━━ SOURCE PASSAGE ━━

Wednesday, April 23, 2014


Learning to act right (41)… a smile of shame
Torrey Orton
April 23, 2014

 It was a smiling shame, what I did…

...and the scooter driver picked it, but wrongly, the minute he pulled up next to my driver’s side window. My mistake enraged him and powered my shame more intensely, as he pointed out that my smile was an indication of my pleasure at his endangerment by my pulling in front of him as he was trying to pass in the curb-side lane. I had completely missed him in the blind spot of the rear-view mirror, partly because I was making a late decision to go for a parking space next to the bread shop and partly because I was coming off a reasonably intense couple of hours witnessing Catholic anti-abortionists harass patients at the Fertility Control Clinic.


Cause aside, I was so stricken at my near mushing of man and scooter that I didn’t even think to apologise and he was gone before I pulled myself out of my dumb smile in the light of my exposed incompetence – a variant on struck dumb in the lights of the hunter – now doubly self-condemned for not having acknowledged my fault.


But for this mistake, I would still not know that I, too, can smile at being caught out in error. Not something I’d ever experienced before, but never before had there been a possibly catastrophic error for an innocent other. For years I have thought and taught that it is a cultural characteristic of Chinese to stand in the face of a public event like a car accident and smile broadly at the remains of the victim(s).

━━━

__SET OF TASKS__
(A) In the scooter post, copy the text word for word, starting at the words "Wednesday, April 23, 2014" and stopping after "Fertility Control Clinic.".
(B) In the scooter post, what parking space was the writer making a late decision to go for?

━━ DATA SUPPLIED ━━

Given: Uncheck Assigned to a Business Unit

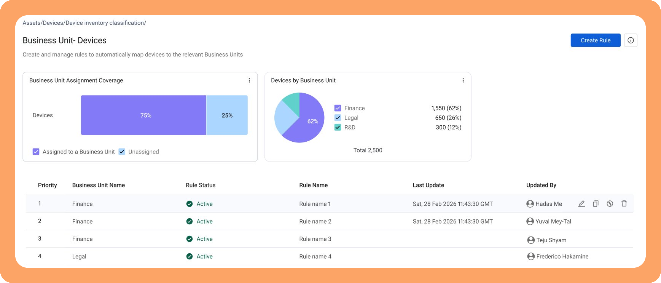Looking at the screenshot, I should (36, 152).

━━━
━━ DATA SUPPLIED ━━

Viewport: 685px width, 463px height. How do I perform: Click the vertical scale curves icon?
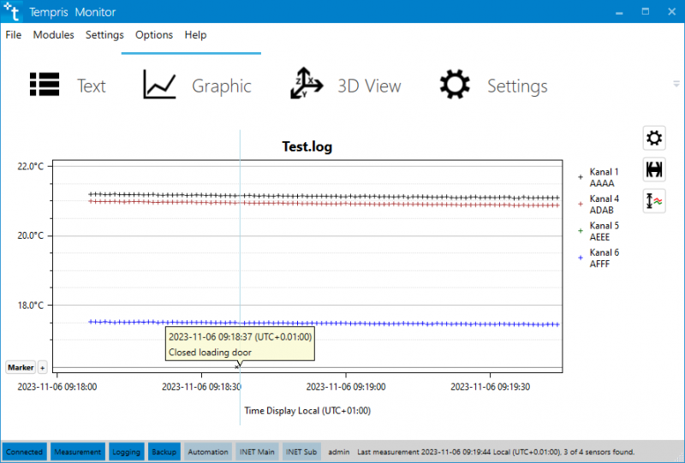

━━━
━━ DATA SUPPLIED ━━

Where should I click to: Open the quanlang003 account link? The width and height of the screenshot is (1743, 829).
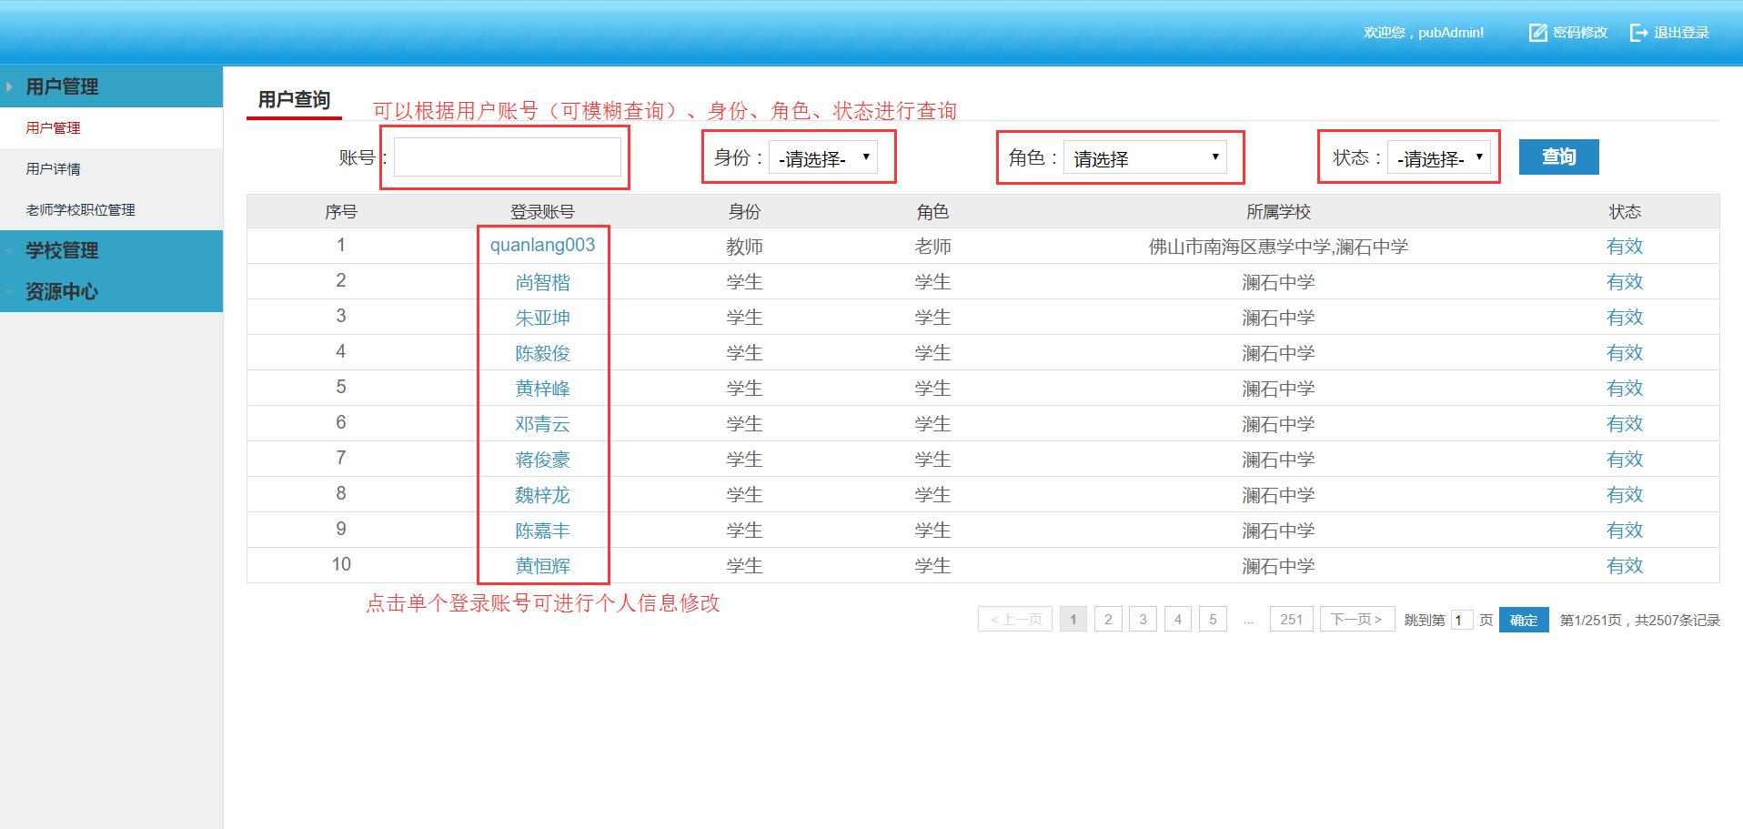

━━━

__ANSWERS TO THE TASKS__
(A)
Wednesday, April 23, 2014


Learning to act right (41)… a smile of shame
Torrey Orton
April 23, 2014

 It was a smiling shame, what I did…

...and the scooter driver picked it, but wrongly, the minute he pulled up next to my driver’s side window. My mistake enraged him and powered my shame more intensely, as he pointed out that my smile was an indication of my pleasure at his endangerment by my pulling in front of him as he was trying to pass in the curb-side lane. I had completely missed him in the blind spot of the rear-view mirror, partly because I was making a late decision to go for a parking space next to the bread shop and partly because I was coming off a reasonably intense couple of hours witnessing Catholic anti-abortionists harass patients at the Fertility Control Clinic.

(B) A parking space next to the bread shop.